ユダ族以外のものは、それを聞くと、ねたみにかられ、再び手のひらを返したようにダビデを捨てシェバに従ったのです。まさしく「上げたり下げたり」!彼らにとっては自分の損得が大事で、主に油注がれたのは誰なのか、自分は誰に従うべきなのかという信仰的な視点は皆無でした。結果的にシェバの反乱は、ベリ人(ビクリ人)以外それほど広がりませんでした(14)。

その後に、10人のそばめのことが記されています(3)。彼女たちは、監視付きの家を与えられ、ダビデに養われましたが、ダビデは二度とそこには通いませんでした。生きながらにして、やもめ(未亡人)のようになってしまったのです。時代と権力に翻弄され、なんともかわいそうな気もします。しかしこうすることによって、ダビデは彼女たちが、再びクーデーターに利用されないよう守ったとの説もあります。

また更迭されたはずのヨアブも再登場します。ダビデから将軍に任命されたアマサは、経験不足により、ユダ軍を期間内に集められませんでした。そこでダビデは、アビシャイを任命し、シェバを追撃させるのですが、そこに割って入ってきたのがヨアブでした。彼はどさくさに紛れて、アマサをだまし討ちして一撃で殺してしまいました (10)。その遺体の扱いを見ても、彼の冷酷さが際立っています(12)。こうしてヨアブは、王の委託を受けた弟のアビシャイを脇に差し置いて、自分が軍を指揮し、周りの者も自然と彼に従いました(11,23)。結果、彼は将軍に返り咲きます(23)。

ヨアブがシェバを追い詰めた時に、一人の知恵のある女が登場しました。その時ヨアブは、シェバ一人を捕まえればいいのに、一つの町そのものを破壊しようとしていました。この女は、まるで正気を失い、荒くれだったヨアブの前に立ちはだかり、「あなたはなぜ、主のゆずりの地をのみ尽くそうとされるのですか」と、謙遜かつ大胆に立ちはだかり、残っていたであろうヨアブの信仰心に訴えました。

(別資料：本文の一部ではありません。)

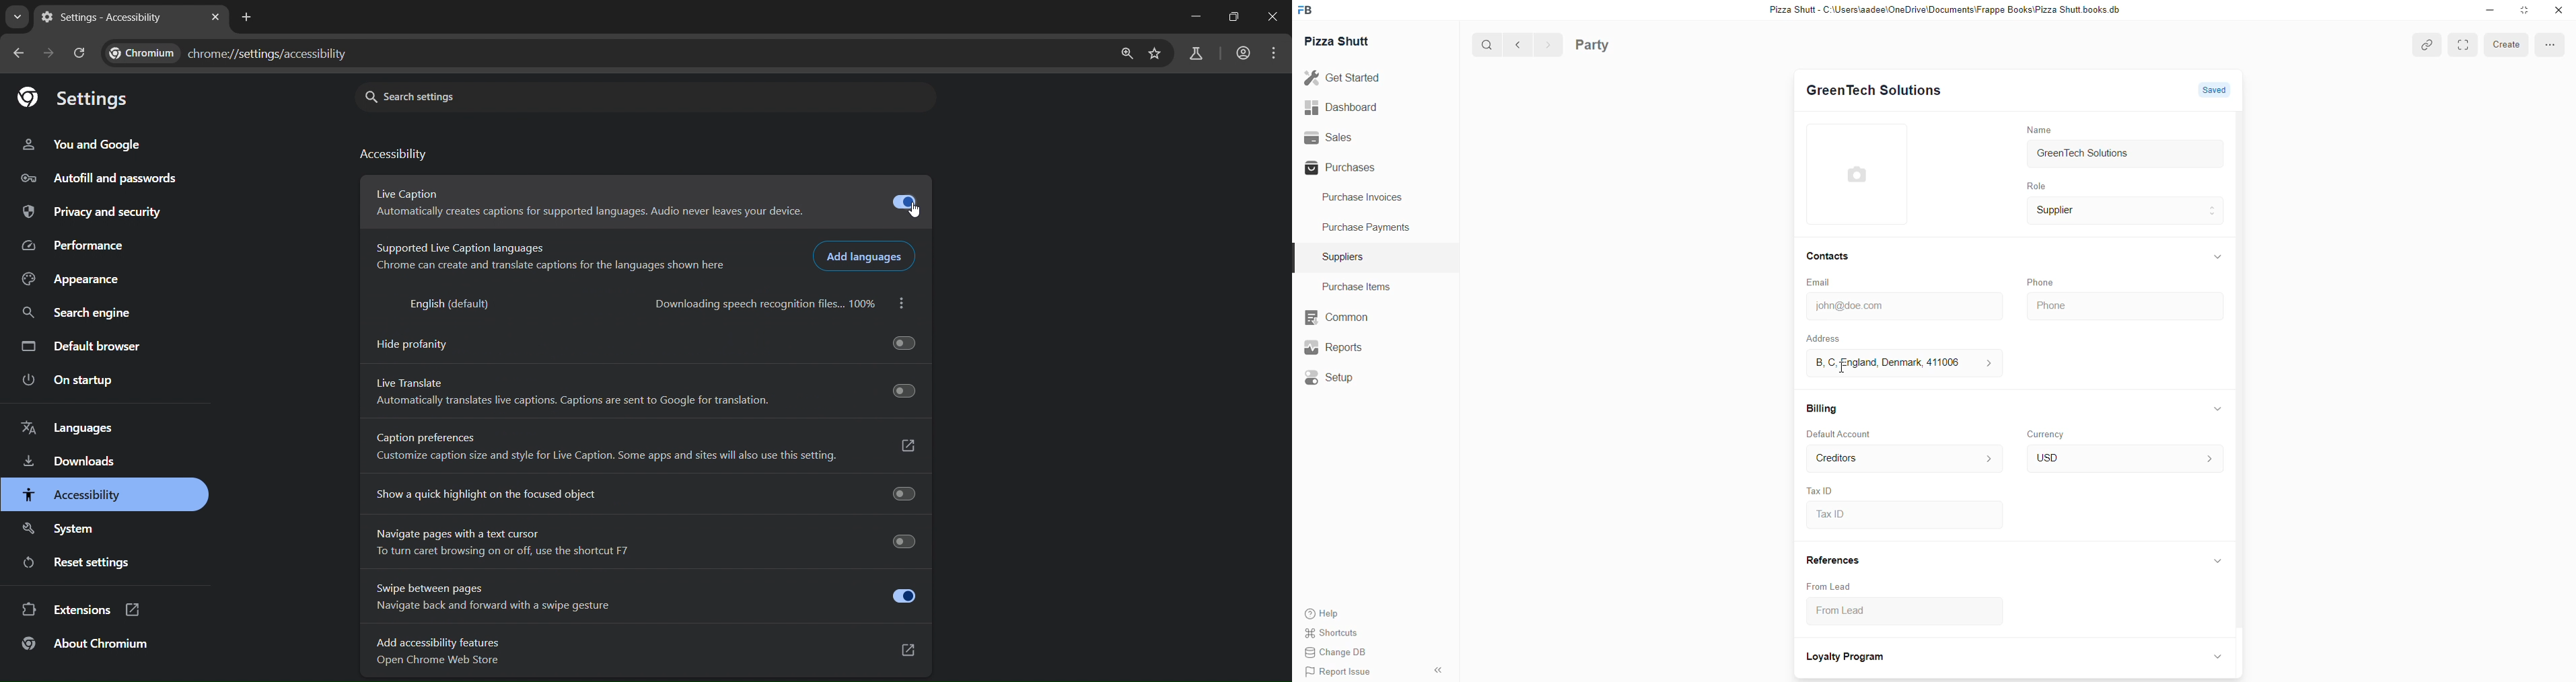  What do you see at coordinates (1902, 459) in the screenshot?
I see `Creditors` at bounding box center [1902, 459].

そして町の者を説得し、まとめて、シェバだけをヨアブに差し出し、町を救いました。

現代は、誰でも何でも発言できる時代です。しかし言葉には、よこしまな「愚かな言葉」と、知恵ある「賢い言葉」とがあります。愚かな言葉とは、負の感情に訴え、互いの不信と対立を煽り、共同体をバラバラに、破壊してしまいます。それに対して賢い言葉とは、何よりも信仰に基づき、どんな人の前でも大胆かつ謙遜に語り、人の怒りを和らげ、ハッと我に返らせ、共同体全体に平和と一致をもたらすのです(箴言15:1-2)。